En octubre de 2020, Marta intentó pasar sola; dejó a sus hijas en un albergue al cuidado de una amiga, pero hombres que ella identificó como miembros de la policía de Coahuila la capturaron y la golpearon.
«Escuchamos disparos. A mí me quitaron la blusa y el pantalón, me golpearon también en la cabeza. Nos pidieron dinero y les dimos lo que pudimos. Golpearon a los muchachos más feo. Nos dejaron en la orilla del río. Yo corrí al lado contrario, me tiré en un arbusto y luego al río. La migra nos agarró y sólo nos llevaron al puente. Regresé a Juárez», pero allí Marta cayó enferma, perdió movilidad en un pie y acabó en silla de ruedas. Mientras ella enfrentaba sus problemas de salud, sus hijas estudiaban gracias a la organización Sembrando hoy, cosechando mañana
Al llegar el 2022, las apoyó la Comisión Estatal de Población del gobierno de Chihuahua, al que pertenece Ciudad Juárez, para realizar el trámite que le permitiera obtener una cita ante un juez y esperarla en los Estados Unidos, a través de la aplicación CBP One. Recibieron respuesta de inmediato.
-¿Ha valido la pena dejar Honduras?
★ ★ ★ ★ ★ ★ ★
**QUÉ DEBES HACER:** Copia del texto sobre Marta todo lo que va desde «En octubre de» hasta «y la golpearon.», sin cambiar una sola palabra.

**BLOQUE DE DATOS:**
★ ★ ★ ★ ★ ★ ★
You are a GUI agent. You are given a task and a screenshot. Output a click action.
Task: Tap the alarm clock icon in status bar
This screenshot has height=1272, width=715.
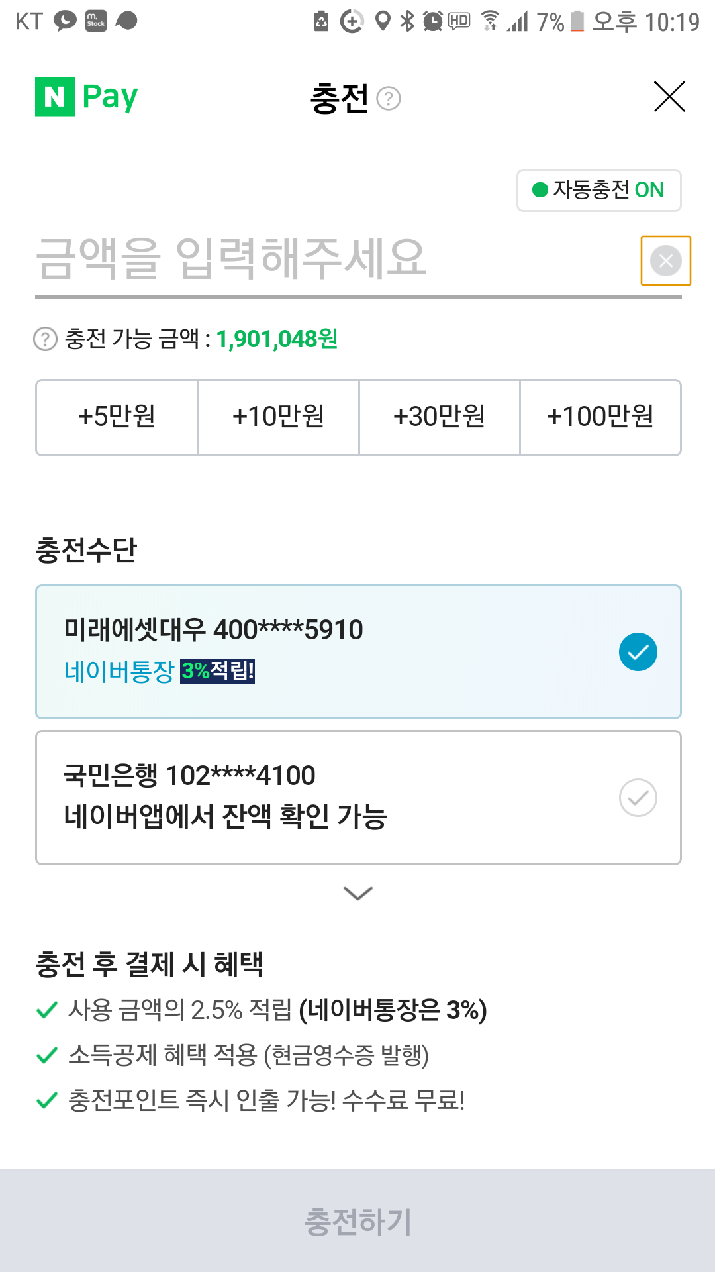[433, 21]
★ ★ ★ ★ ★ ★ ★
**RESULTADO:**
En octubre de 2020, Marta intentó pasar sola; dejó a sus hijas en un albergue al cuidado de una amiga, pero hombres que ella identificó como miembros de la policía de Coahuila la capturaron y la golpearon.